Зато Холлуорд успел его заметить. Дориан слышал, как тот остановился, а затем стал его догонять. Через минуту рука Бэзила легла на его плечо.
— Дориан! Какая удача! Я ведь ожидал вас в библиотеке с девяти часов. Потом наконец сжалился над вашим камердинером и сказал ему, чтобы он выпустил меня и шел спать. А ждал я вас потому, что сегодня двенадцатичасовым поездом уезжаю в Париж и хотел бы перед отъездом с вами поговорить. Когда вы проходили мимо, я вас узнал, а вернее, узнал вашу шубу, но все же засомневался… А вы разве не узнали меня?
— В таком-то тумане, дорогой Бэзил? Я даже Гроувенор-сквер не узнаю. Думаю, что дом мой где-то совсем близко, но и в этом я не уверен… Очень жаль, что вы уезжаете; я вас не видел целую вечность. Надеюсь, вы скоро вернетесь?
— Нет, я пробуду за границей где-то с полгода. Хочу снять в Париже мастерскую и запереться в ней, пока не окончу одну задуманную мною большую вещь. Но я хотел поговорить с вами не о своих делах… Кстати, вот ваш подъезд. Вы мне позволите зайти к вам на минуту? Мне нужно сказать вам кое-что очень важное.
— Прошу вас Бэзил, мне будет очень приятно. Но вы не боитесь опоздать на свой поезд? — спросил безразличным голосом Дориан и, поднявшись по ступенькам, открыл ключом дверь.
Холлуорд взглянул на часы при слабом свете окутанного туманом фонаря и сказал:
— У меня еще уйма времени. Поезд отходит в четверть первого, а сейчас только одиннадцать. Я ведь, собственно, направлялся в клуб — рассчитывал встретить вас там. С багажом возиться мне не придется — я уже раньше отправил все тяжелые вещи. Со мной только этот саквояж, и мне хватит двадцати минут, чтобы добраться до вокзала Виктории.
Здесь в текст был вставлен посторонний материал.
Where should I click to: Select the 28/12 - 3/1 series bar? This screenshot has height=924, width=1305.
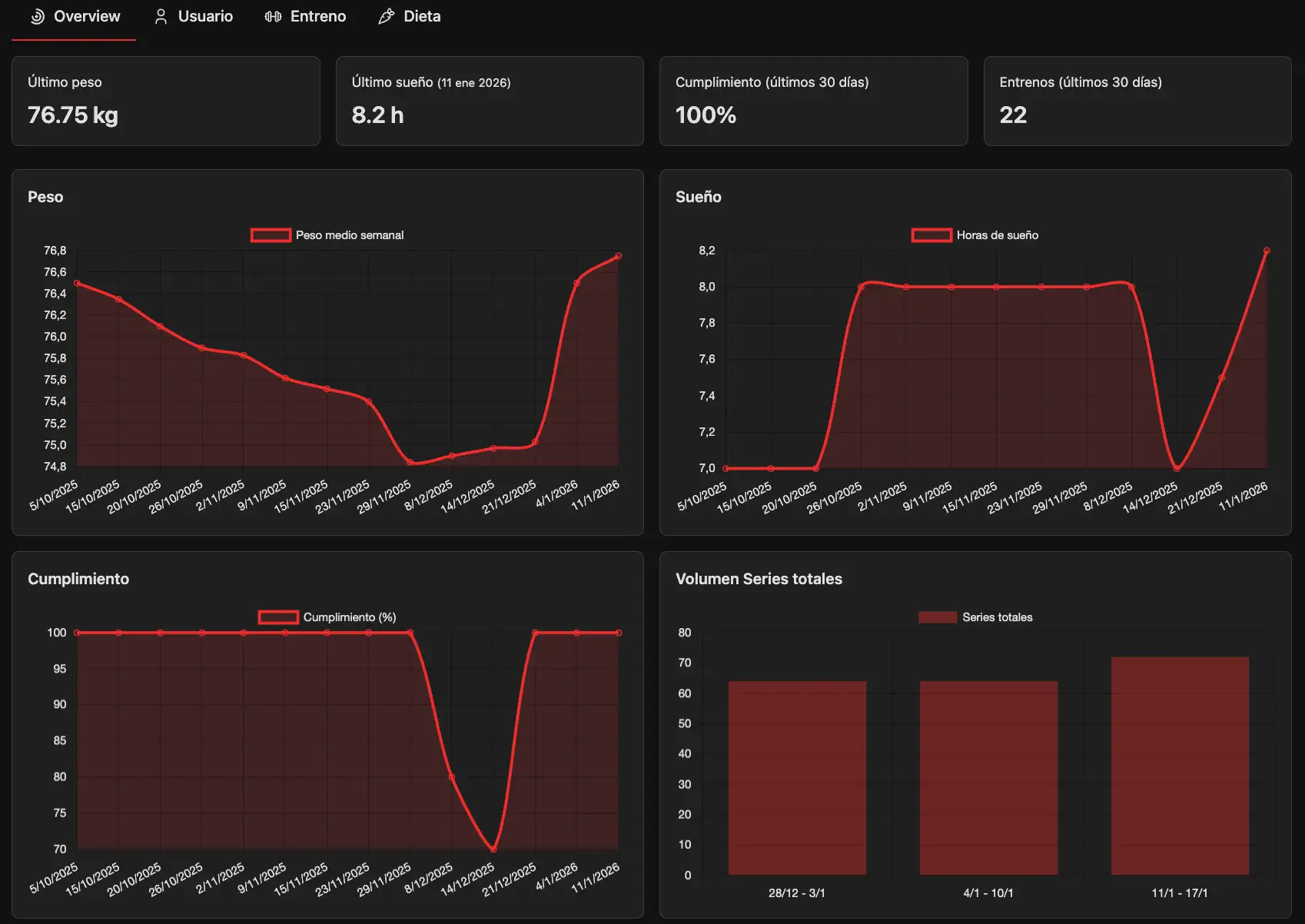[x=797, y=777]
Дориан взглянул на Бэзила и улыбнулся.
— Вот, значит, как путешествует известный художник! Ручной саквояж и легкое осеннее пальто! Входите же скорее, а то туман заберется в дом. И, пожалуйста, не затевайте серьезных разговоров. В наши дни не принято говорить о серьезном — во всяком случае, в приличном обществе.
Холлуорд только покачал головой и прошел вслед за Дорианом в библиотеку. В большом камине ярко пылал огонь, были зажжены лампы, а на столике маркетри стояли открытый серебряный погребец с напитками, сифон с содовой водой и высокие хрустальные бокалы.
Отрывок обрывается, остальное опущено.